Procurada pelo Intercept e Catarinas, a polícia científica disse que não irá se pronunciar “até a finalização dos procedimentos médico-legais, devido às repercussões e por estar tramitando em segredo de justiça” e que, ao término do procedimento, o resultado será enviado à vara criminal responsável.
O Conselho Regional de Medicina de Santa Catarina declarou ao portal não poder fazer “manifestações públicas sobre o assunto”, já que a apuração de “qualquer caso envolvendo atuação médica” acontece em sigilo no órgão. O CRM-SC acrescentou que apura o caso.
Já o Hospital Universitário da UFSC afirmou que “as informações confidenciais sobre o caso da menor apenas foram compartilhadas com órgãos que detêm poder requisitório previsto em lei, em autos sob sigilo” e que se “solidariza com a criança e seus familiares, bem como com a sua equipe assistencial”.

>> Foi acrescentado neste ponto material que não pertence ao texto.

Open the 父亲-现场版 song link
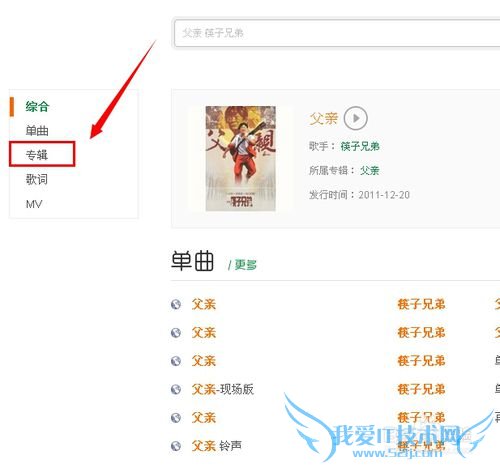The width and height of the screenshot is (500, 468). (223, 389)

Investigação não tem fundamento legal
De acordo com fontes ouvidas pelo Portal Catarinas e Intercept, a investigação da promotora não possui fundamento legal, pois a garantia do direito ao aborto nos casos previstos em lei – estupro, anencefalia e risco de vida à gestante – não pode ser criminalizada. “Ela está criando um crime na cabeça dela, de acordo com a orientação ideológica dela, contra a lei. Está violando o princípio da legalidade, que é o direito ao aborto legal”, analisa a criminalista Marta Machado, professora FGV São Paulo e pesquisadora da Afro Cebrap — Núcleo de Pesquisa e Formação em Raça, Gênero e Justiça Racial.

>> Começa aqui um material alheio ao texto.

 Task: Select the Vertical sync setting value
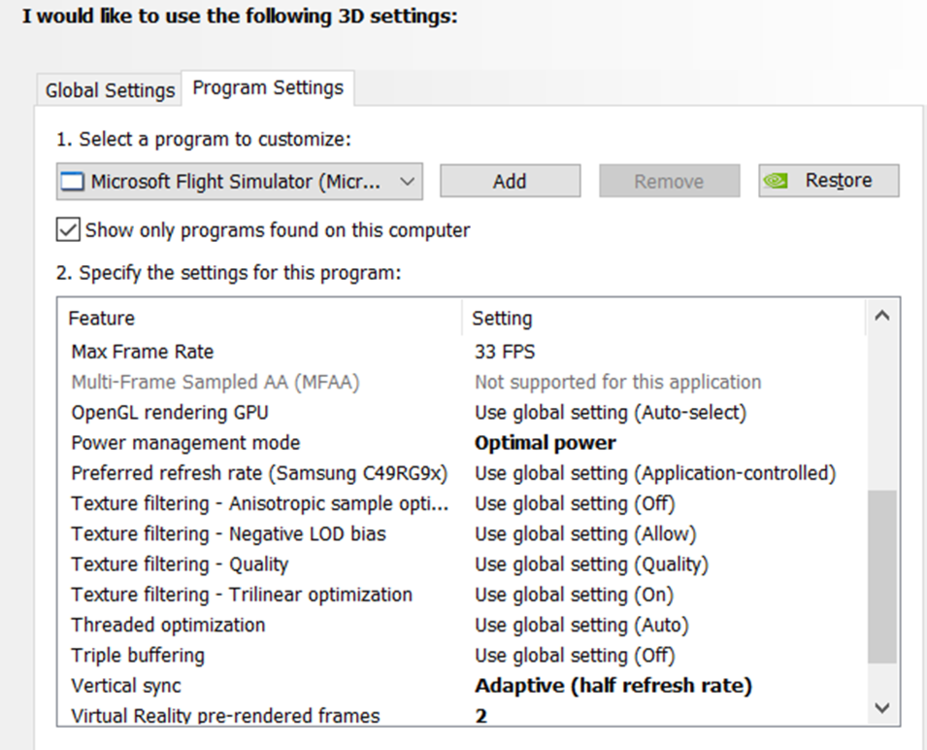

O Portal Catarinas e Intercept perguntaram à promotora quais seriam suas justificativas para o requerimento e quais leis ampararam seu pedido, já que o aborto foi feito por vias legais. Os dois portais também questionaram qual o crime a ser investigado, além de quem seriam os suspeitos. A assessoria de imprensa do Ministério Público respondeu que não pode se manifestar, pois o processo corre em sigilo.
As mesmas questões foram levadas ao juiz José Adilson Bittencourt Junior, por meio da assessoria de imprensa do Tribunal de Justiça de Santa Catarina. Por e-mail, o TJSC declarou que “são inverídicas as informações de que o juiz autorizou o recolhimento do feto e deferiu a disponibilização do prontuário médico.” Já por telefone, a assessoria acrescentou que “o magistrado tão somente se manifestou no sentido de que não caberia a ele decidir sobre tal pedido.”

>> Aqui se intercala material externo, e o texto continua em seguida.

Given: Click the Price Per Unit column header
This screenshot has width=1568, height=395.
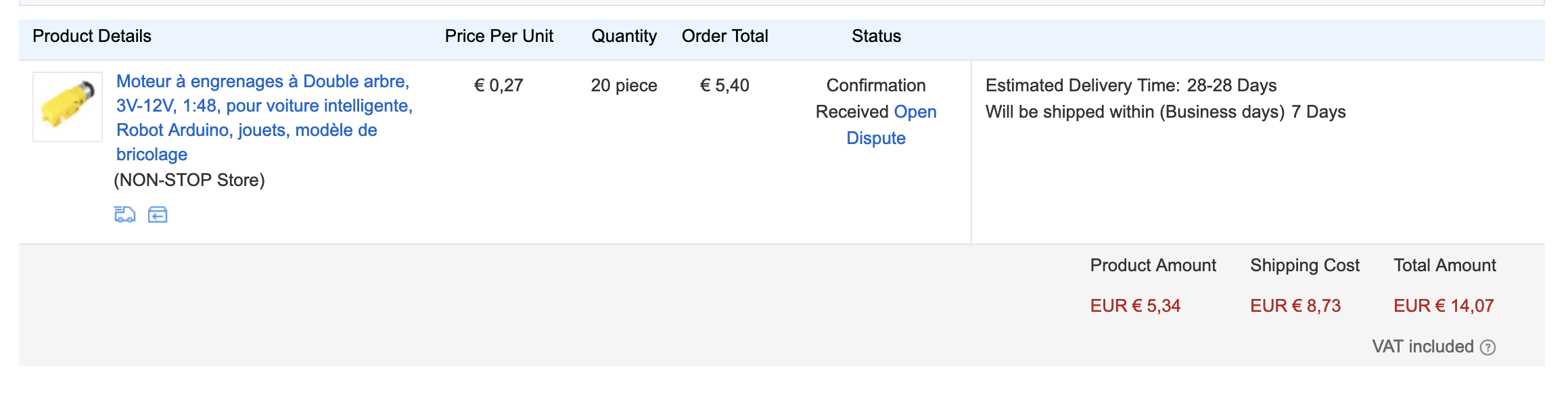Looking at the screenshot, I should pyautogui.click(x=499, y=36).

Entretanto, foi o despacho que, na prática, possibilitou o recolhimento dos restos fetais. O IGP foi ao hospital, na tarde de 24 de junho, e a instituição se recusou a fazer a entrega. Porém, à noite, os policiais retornaram com um novo documento e os restos foram liberados.
Segundo a promotora de justiça Fabiana Dal’Mas, presidente da Comissão de Saúde Reprodutiva da Fédération Internationale des Femmes des Carrières Juridiques [Federação Internacional das Mulheres de Carreira Jurídica, em tradução livre], a equipe médica não pode ser investigada por garantir o exercício do direito da criança, já que os profissionais estão respaldados pelo artigo 128 do Código Penal; e pela própria recomendação do Ministério Público Federal de que o hospital procedesse o aborto na criança vítima de estupro. “O que a gente vê é que há uma tentativa do estado brasileiro como um todo de impedir o acesso das meninas e mulheres aos seus direitos sexuais e reprodutivos, inclusive o direito ao aborto legal.”